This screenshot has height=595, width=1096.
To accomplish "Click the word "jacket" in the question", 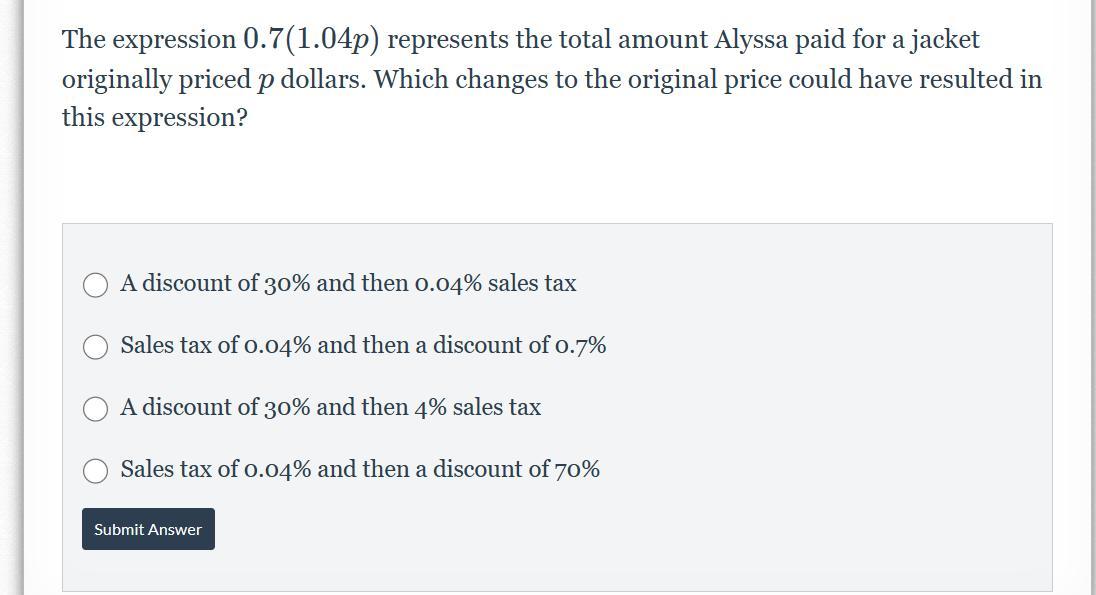I will 944,40.
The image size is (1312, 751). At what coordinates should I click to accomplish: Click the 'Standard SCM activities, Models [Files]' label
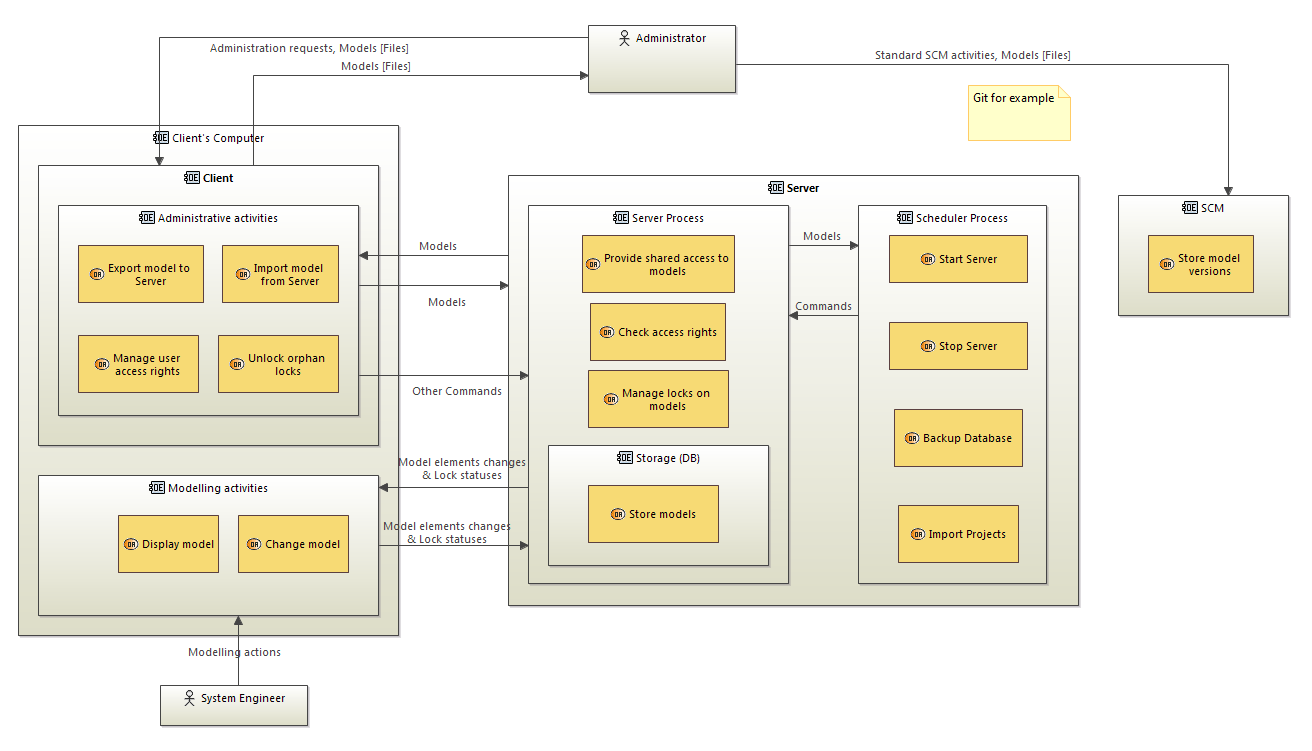(972, 56)
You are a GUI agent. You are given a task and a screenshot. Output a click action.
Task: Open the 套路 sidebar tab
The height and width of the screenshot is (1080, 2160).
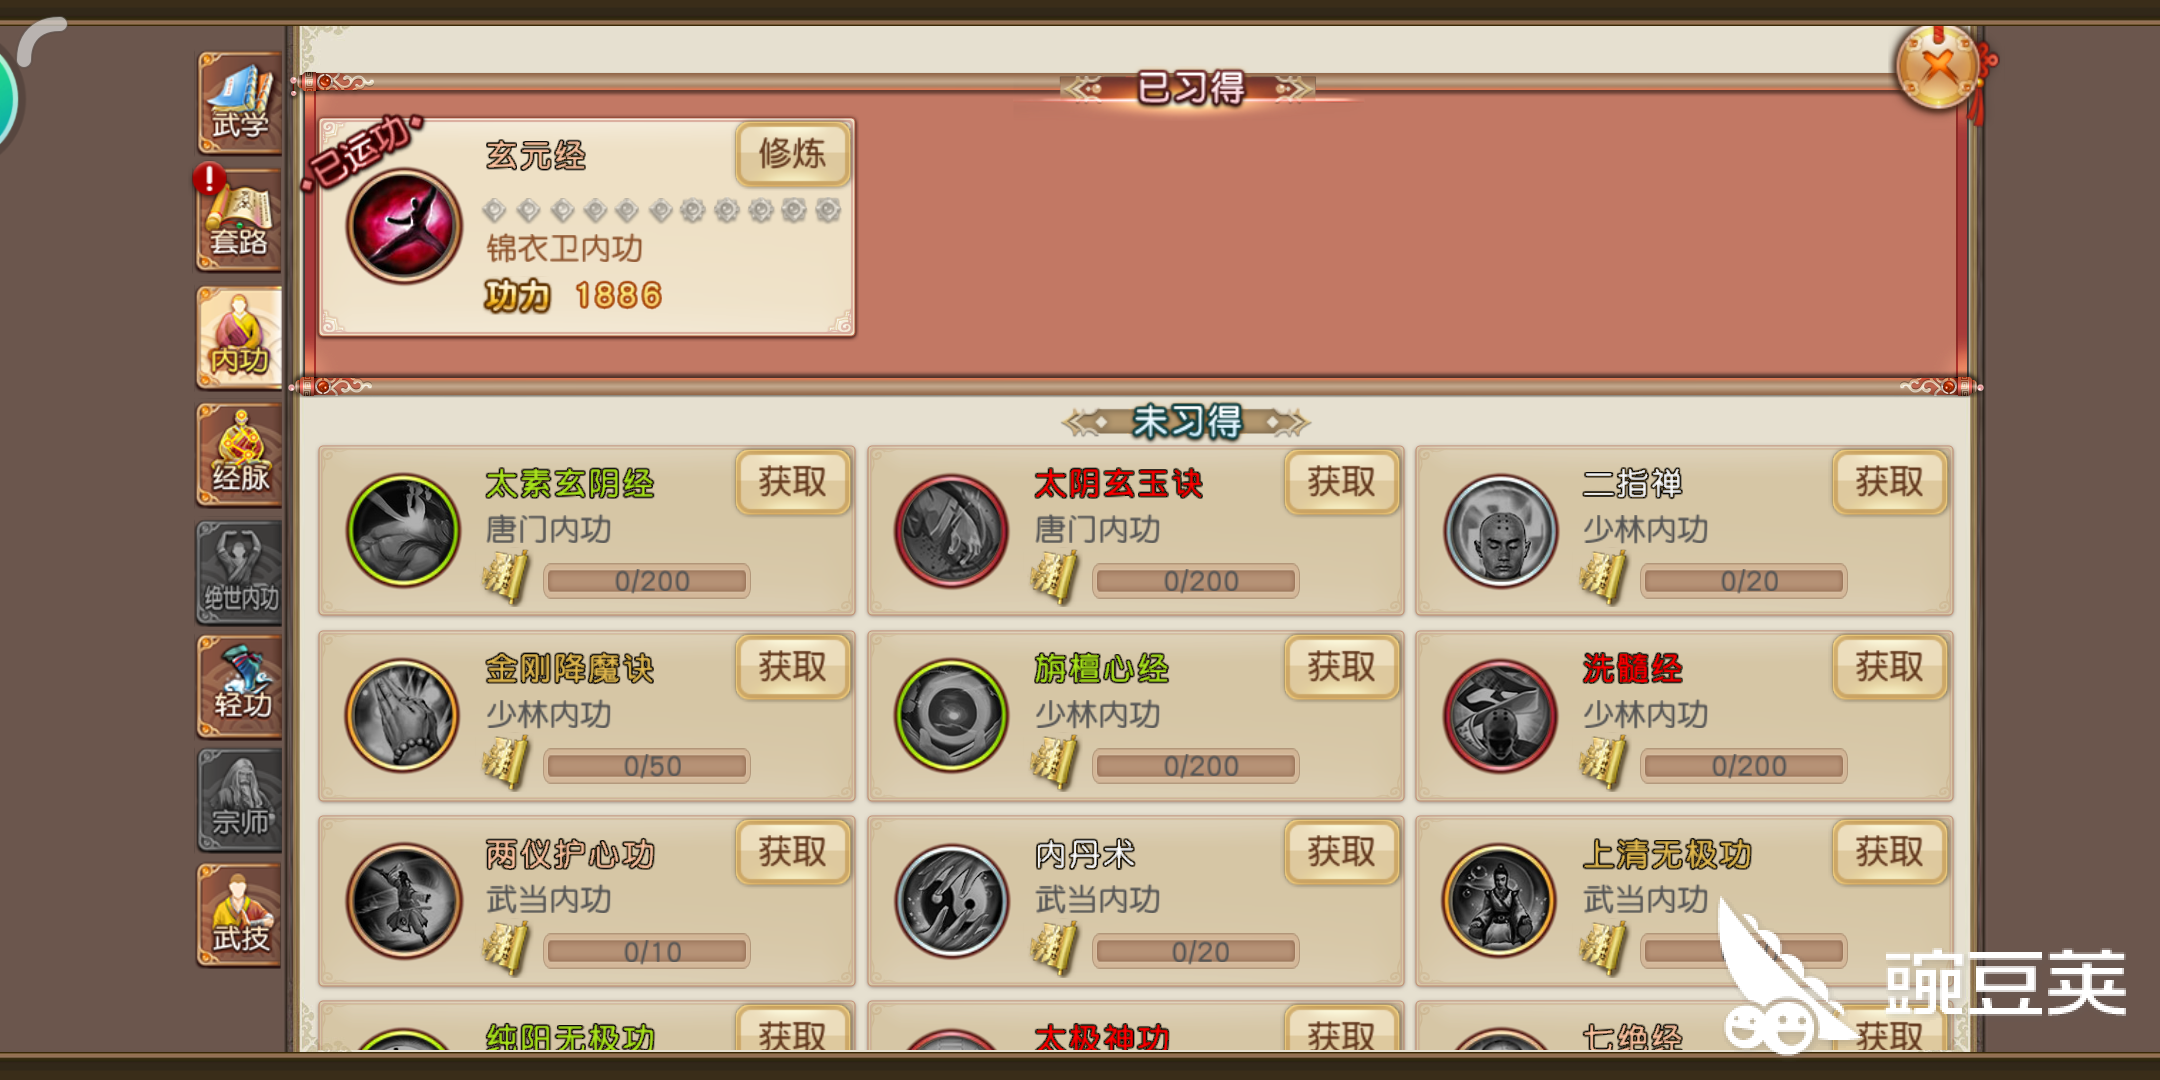coord(240,220)
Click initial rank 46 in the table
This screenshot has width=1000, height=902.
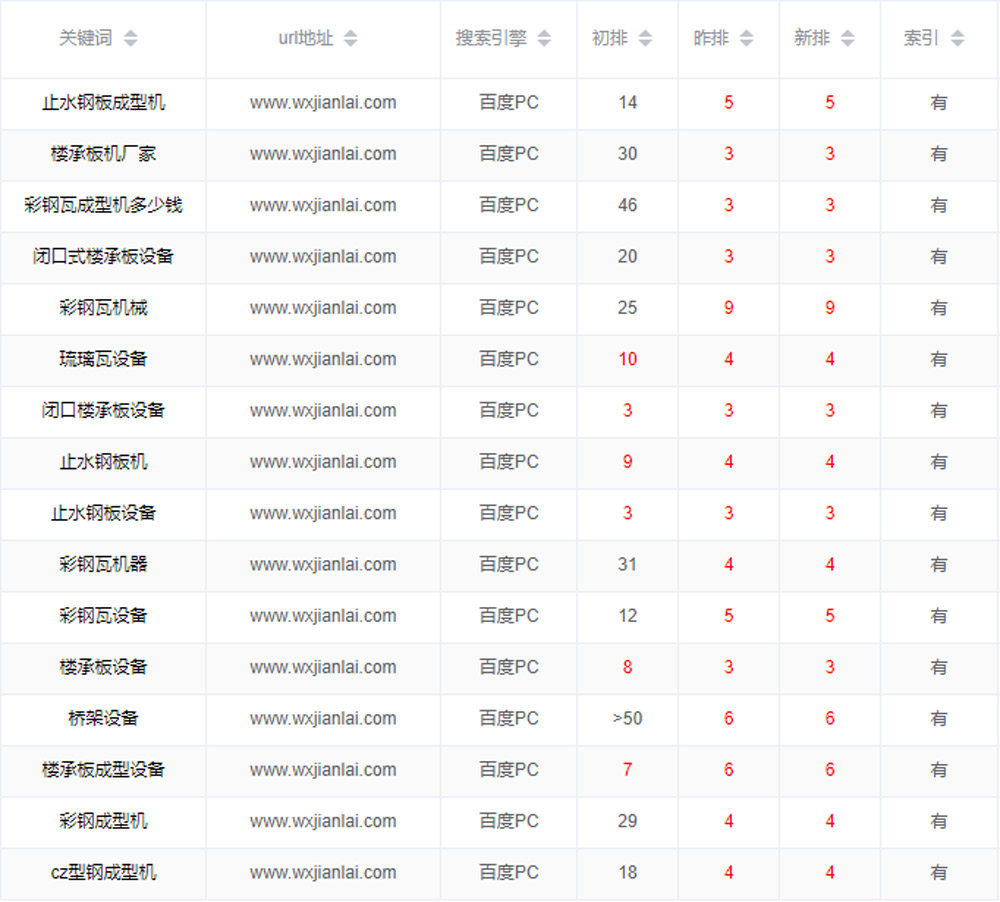[x=627, y=205]
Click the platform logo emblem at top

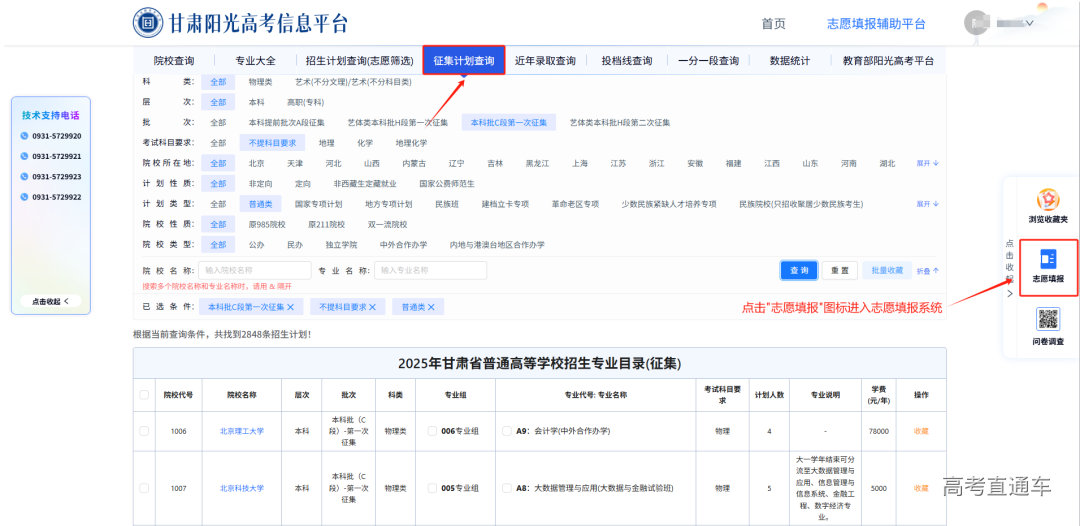pyautogui.click(x=148, y=22)
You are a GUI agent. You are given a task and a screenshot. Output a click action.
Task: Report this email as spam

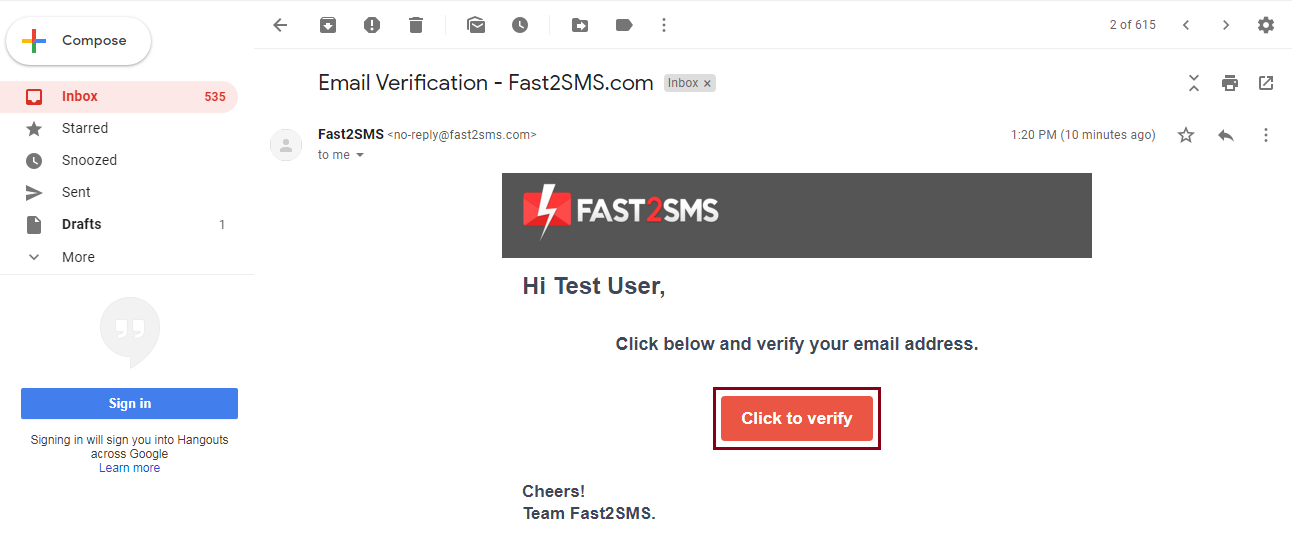pyautogui.click(x=372, y=25)
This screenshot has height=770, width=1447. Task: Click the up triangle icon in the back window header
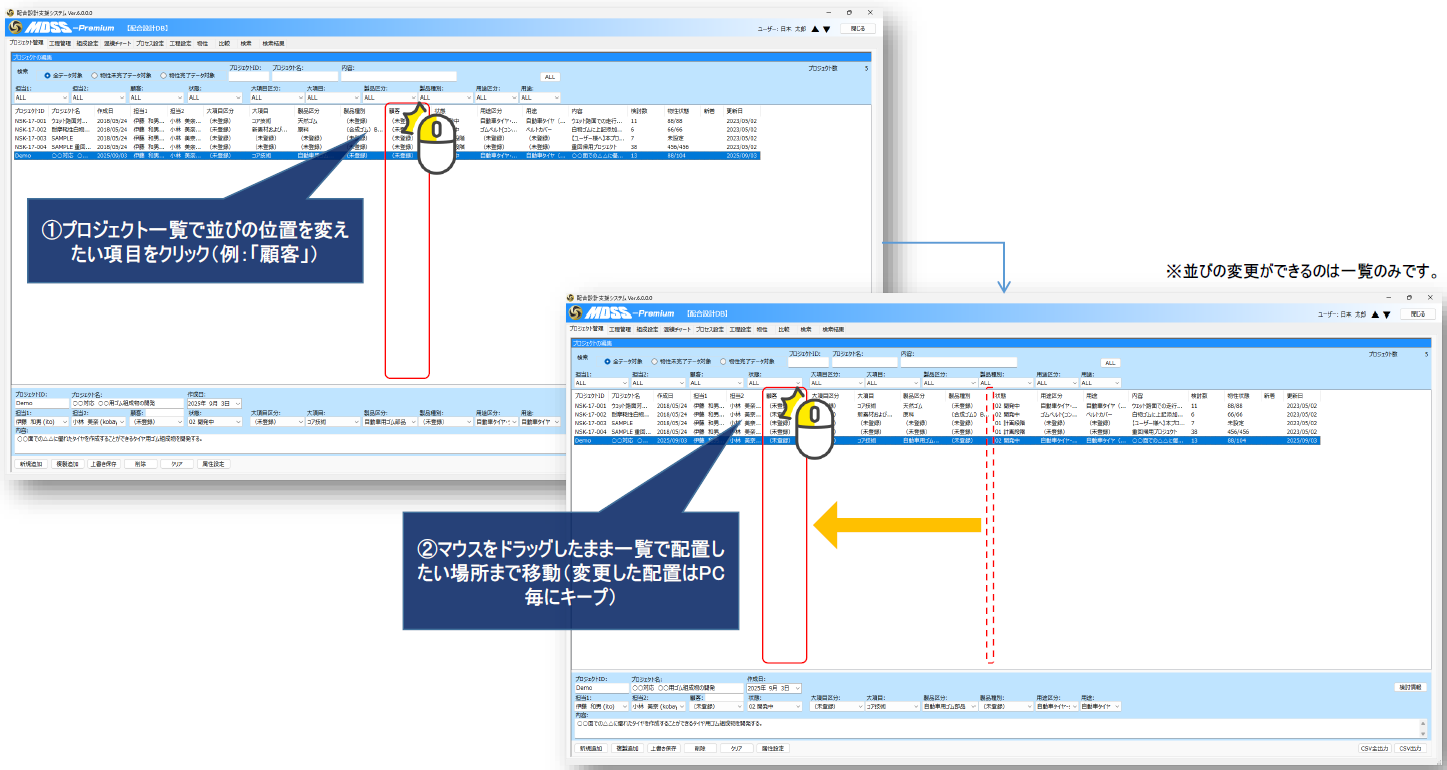point(813,29)
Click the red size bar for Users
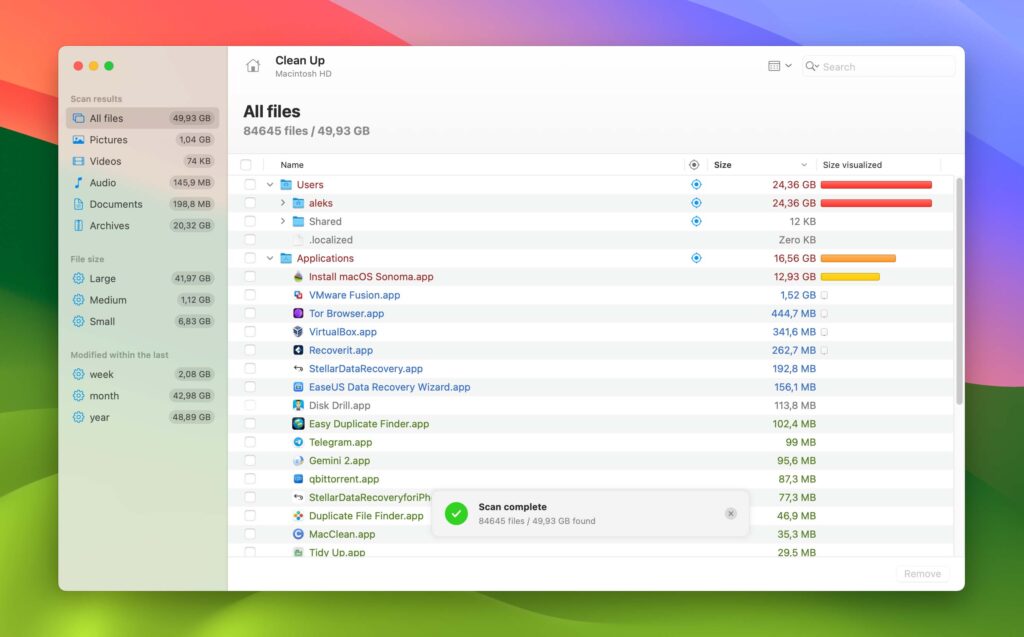 pos(876,184)
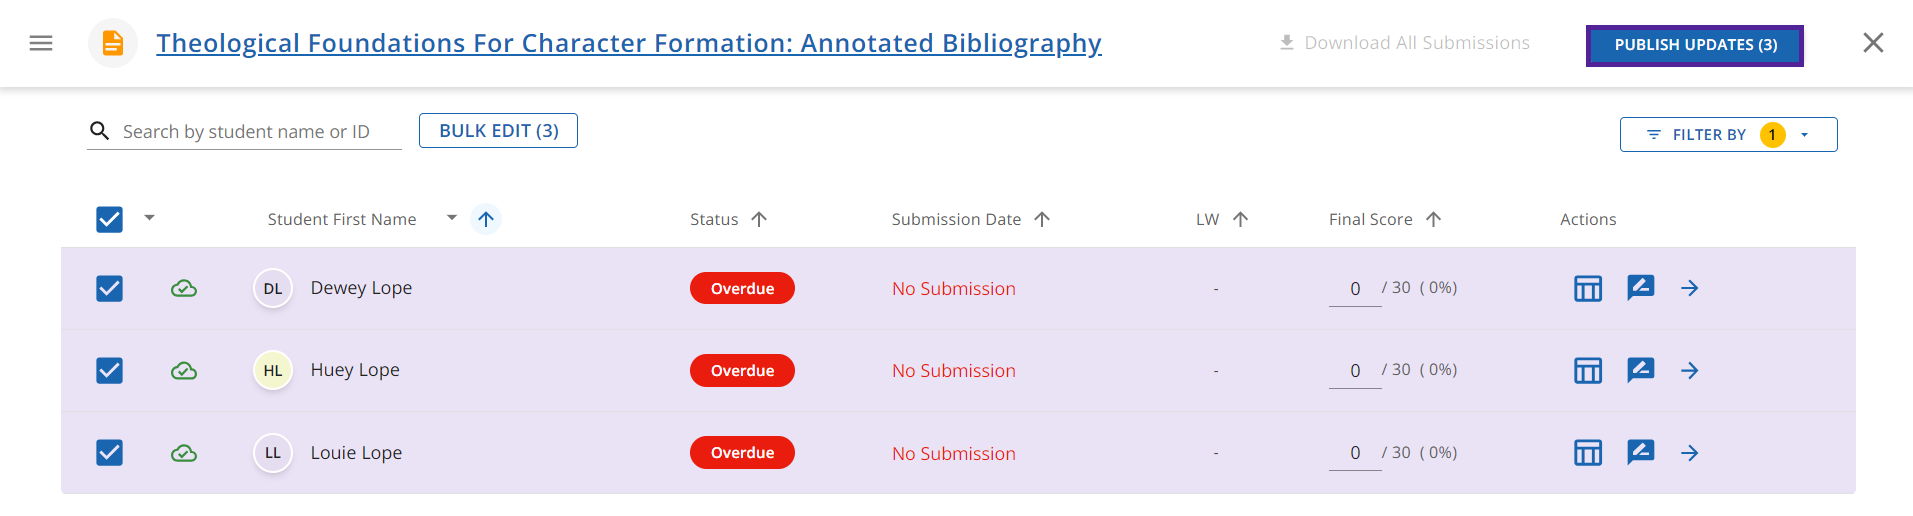The image size is (1913, 516).
Task: Expand selection options arrow beside header checkbox
Action: (x=149, y=217)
________________
An exact transcription is needed, covering the line with "Click initial rank 46 in the table" and every line after it to the end of the entries, but not the pictures.

[SOLUTION TO THE PROBLEM]
Click initial rank 46 in the table
This screenshot has width=1000, height=902.
[x=627, y=205]
Click the platform logo emblem at top

pyautogui.click(x=148, y=22)
You are a GUI agent. You are given a task and a screenshot. Output a click action.
Task: Report this email as spam

pyautogui.click(x=372, y=25)
This screenshot has height=770, width=1447. Task: Click the up triangle icon in the back window header
point(813,29)
Click the red size bar for Users
 pos(876,184)
The image size is (1913, 516).
Task: Expand selection options arrow beside header checkbox
Action: (x=149, y=217)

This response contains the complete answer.